Bielefeld (ots) - Es ist toll, wenn Mütter sich entscheiden, ganz für ihre Kinder zu da zu sein. Die neue Studie des Bundesinstituts für Bevölkerungsforschung zeigt, dass das Bild der »guten Mutter«, die zu Hause bleibt, weiterhin in Deutschland verwurzelt ist. Diese Aufgabe verdient Achtung. Das darf aber nicht darüber hinwegtäuschen, dass auch arbeitende Frauen hervorragende Mütter sein können. Kollektives Kopfschütteln am Kaffeetisch beim Gespräch über die frühe Betreuung des Kindes in einer Krippe erweckt oft einen anderen Eindruck.
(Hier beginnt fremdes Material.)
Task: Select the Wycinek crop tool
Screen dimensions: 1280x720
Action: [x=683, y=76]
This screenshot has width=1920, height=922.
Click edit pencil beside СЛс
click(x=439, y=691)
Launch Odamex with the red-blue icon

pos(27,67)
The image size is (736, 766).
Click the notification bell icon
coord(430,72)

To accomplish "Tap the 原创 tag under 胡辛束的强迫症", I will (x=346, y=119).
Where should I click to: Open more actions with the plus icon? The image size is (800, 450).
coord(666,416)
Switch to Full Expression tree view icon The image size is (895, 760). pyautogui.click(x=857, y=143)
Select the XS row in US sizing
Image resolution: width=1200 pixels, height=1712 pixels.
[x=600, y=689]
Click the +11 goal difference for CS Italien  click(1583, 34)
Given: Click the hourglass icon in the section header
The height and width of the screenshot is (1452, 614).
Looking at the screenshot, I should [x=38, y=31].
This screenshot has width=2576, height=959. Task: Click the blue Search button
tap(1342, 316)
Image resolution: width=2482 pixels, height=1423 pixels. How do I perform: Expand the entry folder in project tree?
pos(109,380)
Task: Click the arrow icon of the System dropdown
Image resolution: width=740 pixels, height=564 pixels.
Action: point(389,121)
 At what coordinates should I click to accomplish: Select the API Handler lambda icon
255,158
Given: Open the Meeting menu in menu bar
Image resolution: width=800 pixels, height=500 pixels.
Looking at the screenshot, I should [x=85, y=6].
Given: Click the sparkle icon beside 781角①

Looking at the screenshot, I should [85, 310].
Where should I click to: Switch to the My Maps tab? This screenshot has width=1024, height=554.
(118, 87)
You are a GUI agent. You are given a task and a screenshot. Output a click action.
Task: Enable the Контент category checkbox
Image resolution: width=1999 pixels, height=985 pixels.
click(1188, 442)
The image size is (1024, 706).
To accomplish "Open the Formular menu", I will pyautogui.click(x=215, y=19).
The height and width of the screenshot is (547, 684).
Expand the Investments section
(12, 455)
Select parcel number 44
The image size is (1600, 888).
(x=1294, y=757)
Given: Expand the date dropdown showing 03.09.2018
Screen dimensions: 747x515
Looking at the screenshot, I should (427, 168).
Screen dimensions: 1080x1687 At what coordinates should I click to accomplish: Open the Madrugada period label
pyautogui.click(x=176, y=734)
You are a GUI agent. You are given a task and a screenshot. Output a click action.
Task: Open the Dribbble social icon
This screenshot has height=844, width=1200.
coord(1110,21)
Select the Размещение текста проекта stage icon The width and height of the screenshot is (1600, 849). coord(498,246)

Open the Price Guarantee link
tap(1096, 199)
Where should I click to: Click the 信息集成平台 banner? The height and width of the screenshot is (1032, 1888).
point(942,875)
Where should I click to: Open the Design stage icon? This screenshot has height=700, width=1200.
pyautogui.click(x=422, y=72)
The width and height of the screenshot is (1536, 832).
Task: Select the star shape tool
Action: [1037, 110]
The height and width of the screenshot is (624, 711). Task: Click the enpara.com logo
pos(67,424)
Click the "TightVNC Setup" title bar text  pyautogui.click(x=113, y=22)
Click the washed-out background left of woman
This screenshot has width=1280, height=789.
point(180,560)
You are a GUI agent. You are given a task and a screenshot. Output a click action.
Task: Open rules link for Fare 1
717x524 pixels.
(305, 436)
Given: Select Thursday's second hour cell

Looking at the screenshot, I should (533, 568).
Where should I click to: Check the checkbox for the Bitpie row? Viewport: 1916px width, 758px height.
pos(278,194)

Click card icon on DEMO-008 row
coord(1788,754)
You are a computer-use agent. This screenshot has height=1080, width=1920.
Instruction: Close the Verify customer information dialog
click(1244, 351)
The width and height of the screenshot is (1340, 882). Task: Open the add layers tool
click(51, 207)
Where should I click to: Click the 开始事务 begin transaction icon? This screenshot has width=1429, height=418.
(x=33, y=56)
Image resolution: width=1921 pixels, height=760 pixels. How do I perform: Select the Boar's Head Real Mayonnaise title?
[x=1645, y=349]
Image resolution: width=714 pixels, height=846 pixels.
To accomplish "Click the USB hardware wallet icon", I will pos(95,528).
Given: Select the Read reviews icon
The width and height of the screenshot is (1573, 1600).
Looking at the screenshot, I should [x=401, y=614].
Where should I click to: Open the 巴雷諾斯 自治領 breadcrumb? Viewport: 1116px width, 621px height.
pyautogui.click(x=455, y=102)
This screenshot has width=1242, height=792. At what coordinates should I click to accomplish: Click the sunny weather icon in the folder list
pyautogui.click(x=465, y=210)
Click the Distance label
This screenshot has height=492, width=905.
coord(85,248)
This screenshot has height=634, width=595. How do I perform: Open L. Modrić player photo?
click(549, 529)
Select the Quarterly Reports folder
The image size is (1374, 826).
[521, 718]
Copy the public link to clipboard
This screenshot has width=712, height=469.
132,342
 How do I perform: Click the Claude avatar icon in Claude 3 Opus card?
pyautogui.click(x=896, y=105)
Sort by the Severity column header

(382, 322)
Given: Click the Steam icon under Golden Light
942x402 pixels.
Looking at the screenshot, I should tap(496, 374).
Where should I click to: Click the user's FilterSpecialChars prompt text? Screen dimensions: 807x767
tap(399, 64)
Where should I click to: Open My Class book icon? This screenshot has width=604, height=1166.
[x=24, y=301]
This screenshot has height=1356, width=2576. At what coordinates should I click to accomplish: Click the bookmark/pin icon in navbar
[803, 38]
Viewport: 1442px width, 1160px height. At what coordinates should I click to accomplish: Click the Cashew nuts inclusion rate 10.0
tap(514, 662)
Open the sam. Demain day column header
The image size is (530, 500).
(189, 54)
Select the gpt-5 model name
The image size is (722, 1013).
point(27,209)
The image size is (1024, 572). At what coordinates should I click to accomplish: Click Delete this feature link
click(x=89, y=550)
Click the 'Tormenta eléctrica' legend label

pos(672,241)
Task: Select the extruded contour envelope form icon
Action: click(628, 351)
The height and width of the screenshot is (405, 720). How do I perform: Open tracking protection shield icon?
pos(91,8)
Betroffene Frauen fühlen sich diskriminiert. Das darf nicht sein. Ob Kita oder zu Hause: Jede Frau hat gute Gründe für ihre Entscheidung. Wenn Frauen keine Kinder bekommen, liegt das auch an der Gesellschaft. Politik kann noch so viele Hilfen schaffen. Das nützt nichts, wenn Muttersein nicht wertgeschätzt wird. Beruf vor Kind: Das ist das Ergebnis einer leistungsorientierten Welt. Der Ruf nach Vereinbarkeit von Familie und Beruf passt dazu. Er ist berechtigt, aber der zweite Schritt. Der erste ist uneingeschränkter Respekt vor der Mutterrolle - egal ob mit oder ohne Job vereinbart.